Finally, customer journey analytics is a critical piece of effective journey orchestration. Without analyzing journeys to understand what works and what doesn’t, orchestrating actions within certain journeys is a spray and pray approach. Optimizing customer journeys is most successful when you consider each customer’s overall experience with your organization.

Customer journey analytics is ideal for quantifying CX performance and tracking the results of your improvements in real time. This allows you to plan and even adjust your tactics on the fly based on actual customer behavior without waiting for an entire test to complete.

Five Ways Business Teams Benefit from Customer Journey Analytics

Customer journey analytics provides your entire enterprise with real-time insights into customer behavior. Sharing outcomes and collaborating on a journey-based approach is crucial to maintaining organizational alignment, which is essential for improving customer experience.

  1. Customer Experience Teams

Quantifying the ROI of CX investments is a customer experience challenge. Without the ability to demonstrate how customer behavior impacts business results, it’s nearly impossible for CX teams to make a business case for future budget increases.

Customer journey analytics is gaining momentum as the best solution to this problem. CX teams also use journey analytics to facilitate customer journey measurement. This inherently journey-based approach helps CX leaders monitor:

  • Journey milestones: Key steps customers take on their path to achieve their goal
  • End-of-journey success metrics: Metrics that capture how well the experience enables your customers to reach their goals and your company achieve its desired outcome
  • In-journey signals: Indicators along the journey that predict whether or not your customers are likely to achieve their goal

Together, in-journey signals and end-of-journey success metrics enable you to score all your journeys and prioritize underperforming ones for improvements. This approach helps you uncover the specific journeys that are driving changes in revenue or cost, which enhances your ability to make a powerful business case for change and future investment.

Customer Journey Analytics in Action: Leverage Journey Analytics to Understand What Drives NPS

A health insurance provider has received a number of complaints from members trying to pay their claims and seeks to understand how to improve the experience. To further their understanding, the CX team uses a customer journey analytics platform to analyze its Voice of the Customer data for members who completed the Pay a Claim journey.

Raw data:
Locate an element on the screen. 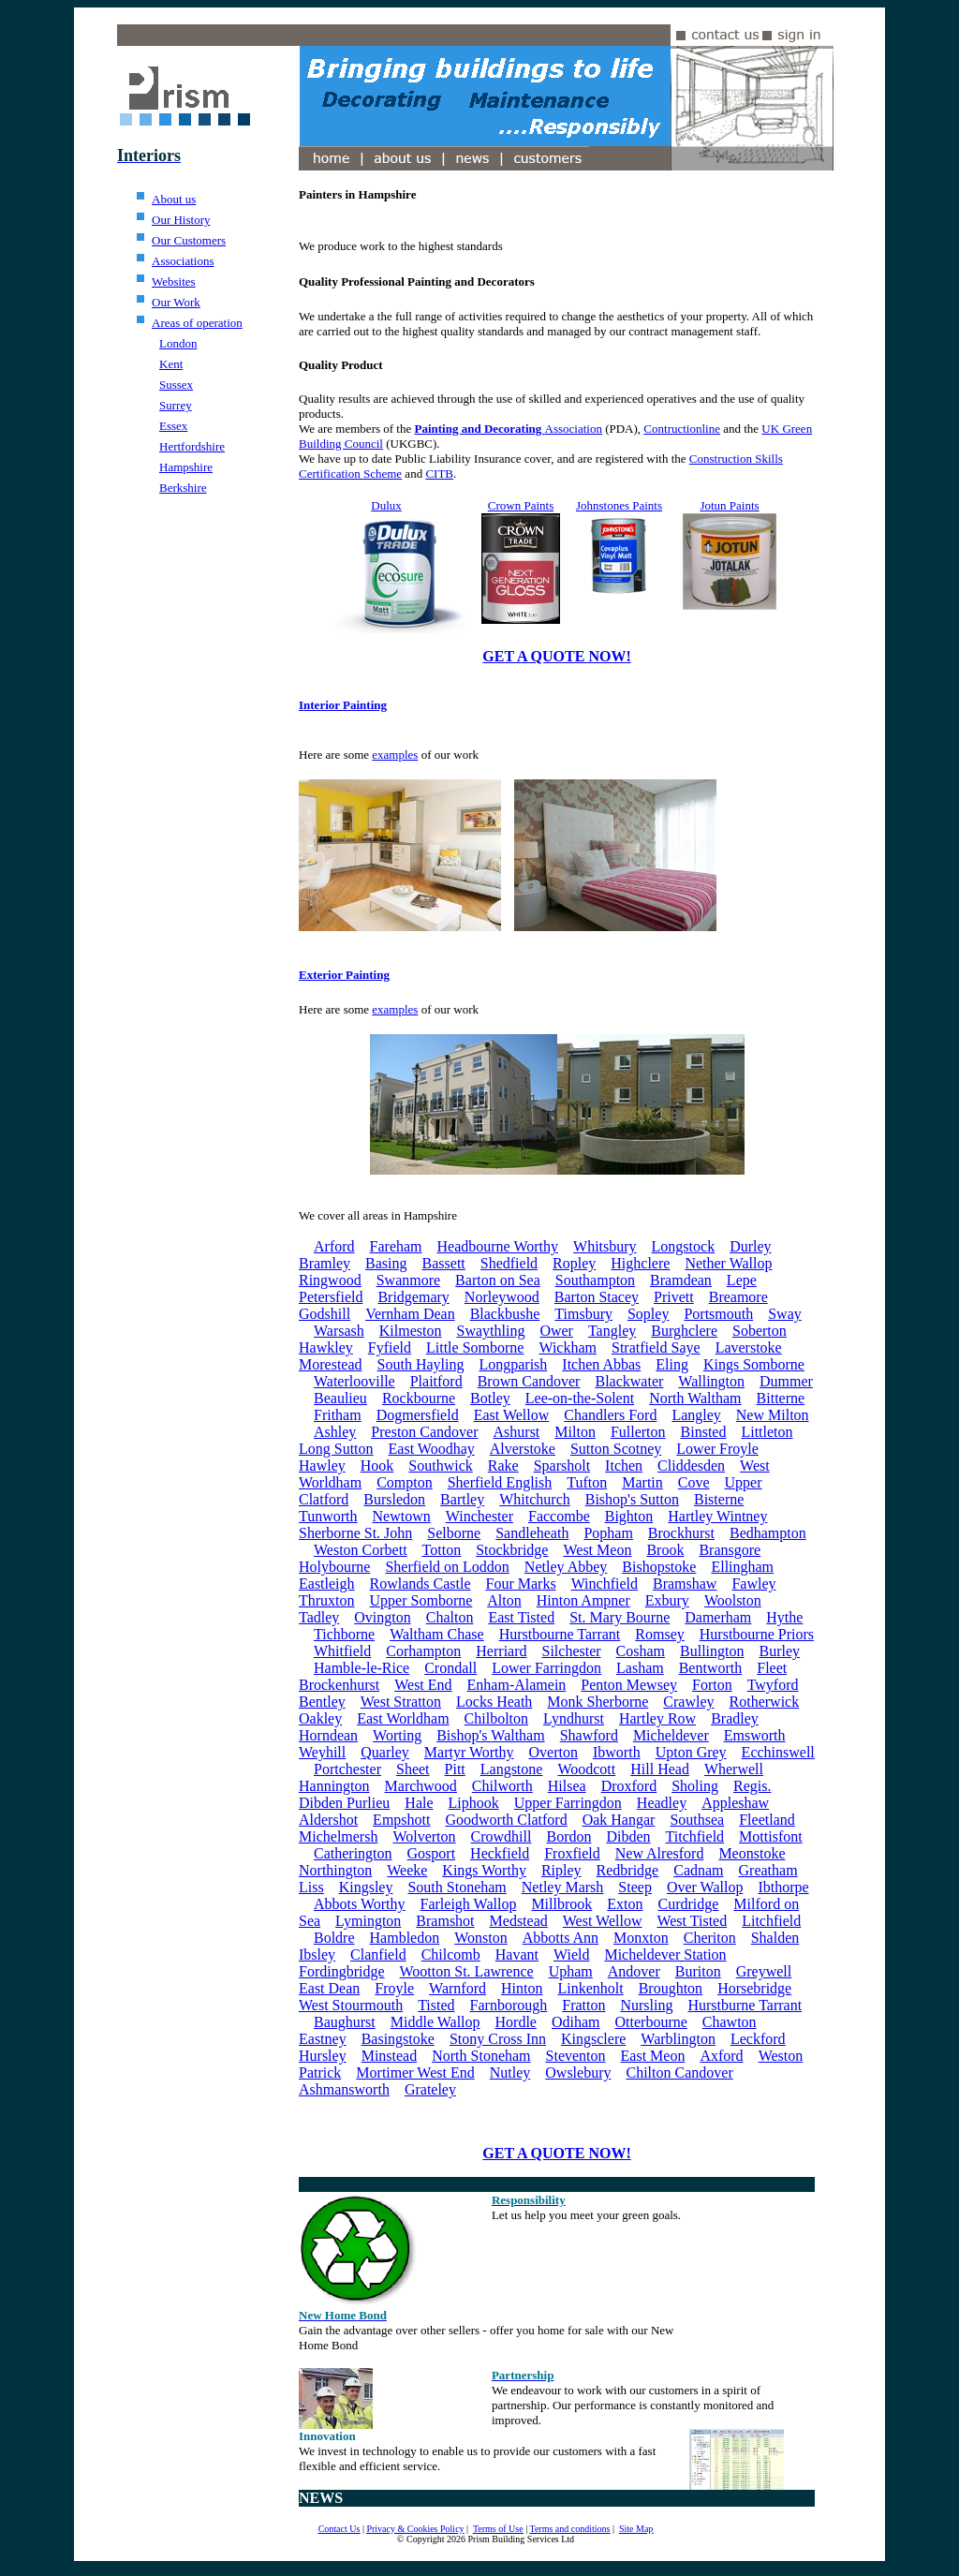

The problem: Write out the passage on customer journey analytics again from "Finally, customer journey" up to and including "with your organization.", switching "spray and pray approach" to "guesswork approach".

Answer to this exercise:
Finally, customer journey analytics is a critical piece of effective journey orchestration. Without analyzing journeys to understand what works and what doesn’t, orchestrating actions within certain journeys is a guesswork approach. Optimizing customer journeys is most successful when you consider each customer’s overall experience with your organization.